Ahí trabajaron muchas compañías modestas, pero también fue el teatro que se le asignó a Manuel García (1775-1832), el famoso tenor, para realizar las funciones de su compañía y donde pasó un año (1827) luchando contra todo tipo de contratiempos, incluido el rencor mexicano contra todo lo que fuera español, consecuencia de la Guerra de Independencia tan reciente en esos años. El teatro siguió sin techo hasta que un incendio lo destruyó en 1884.
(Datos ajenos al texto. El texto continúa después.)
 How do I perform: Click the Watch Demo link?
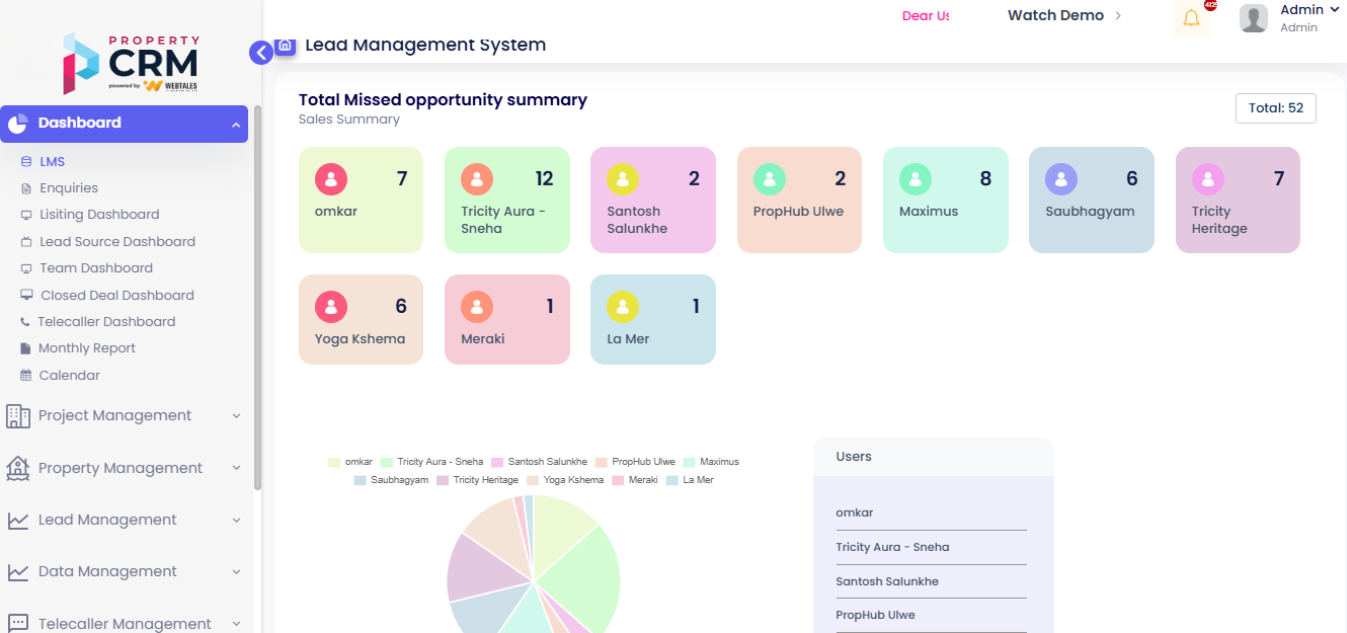click(x=1064, y=16)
Ya en el México Independiente, en 1844, se inauguró otro espacio, que sería especialmente importante para la ópera en México: el Gran Teatro Nacional, que cambiaría su nombre según los diferentes gobiernos que sufrió en su historia. Fue llamado Gran Teatro de Santa Anna durante el gobierno de ese dictador y se cambiaría a Gran Teatro Imperial durante la invasión francesa, para convertirse en el Gran Teatro Nacional desde 1867, hasta que en 1900 se decidió derruirlo (cosa inexplicable) para abrir la calle 5 de mayo. Según Gabriel Pareyón en su Diccionario Enciclopédico de la Música Mexicana, este espacio era así:
“El local era fastuoso: en el centro de su fachada había cuatro columnas corintias y dos pilastras laterales. Disponía de muy amplio vestíbulo, que daba acceso al pórtico interior de donde arrancaban las escaleras que conducían a los palcos, balcón y galería; tenía a 2,248 localidades. El telón de boca ostentaba una representación bordada del Zócalo capitalino, luciendo la columna de la Independencia mandada construir por Santa Anna (monumento proyectado por Hidalga [Lorenzo de la Hidalga (1810-1872)], el cual no pudo realizarse). Tenía salones para sastrería, almacenes y talleres de escenografía.” [PAREYÓN, Gabriel, Diccionario Enciclopédico de la Música Mexicana, vol. 2, Universidad Panamericana, Guadalajara, 2007.]
Ese teatro fue donde cantó Eufrasia Amat (1832-1882), el que vio debutar a Ángela Peralta (1845-1883) y el que recibió a los malogrados Emperadores Maximiliano y Carlota. Fue el edificio que albergó la mayor parte de los estrenos de compositores tan importantes como Miguel Meneses (1832-1892) o Melesio Morales (1838-1908), por mencionar solo dos. Fue ahí donde cantaron artistas extranjeros que dejaron su profunda huella en la vida operística mexicana, como Henriette Sontag (1806-1854) Adelina Patti (1834-1919), Enrico Tamberlik (1820-1889) y Francesco Tamagno (1850-1905). ¿Era de verdad más importante tener una calle que todo esto?
Viendo la situación de nuestros teatros en estos días, solo puede concluirse que Giovanna Recchia tiene razón: hemos hecho una gran red de espacios para representar ópera en todo el país. Una red admirable. ¿No es hora de plantearnos un programa de conservación real para no volver a perder partes esenciales de nuestra historia como en 1900?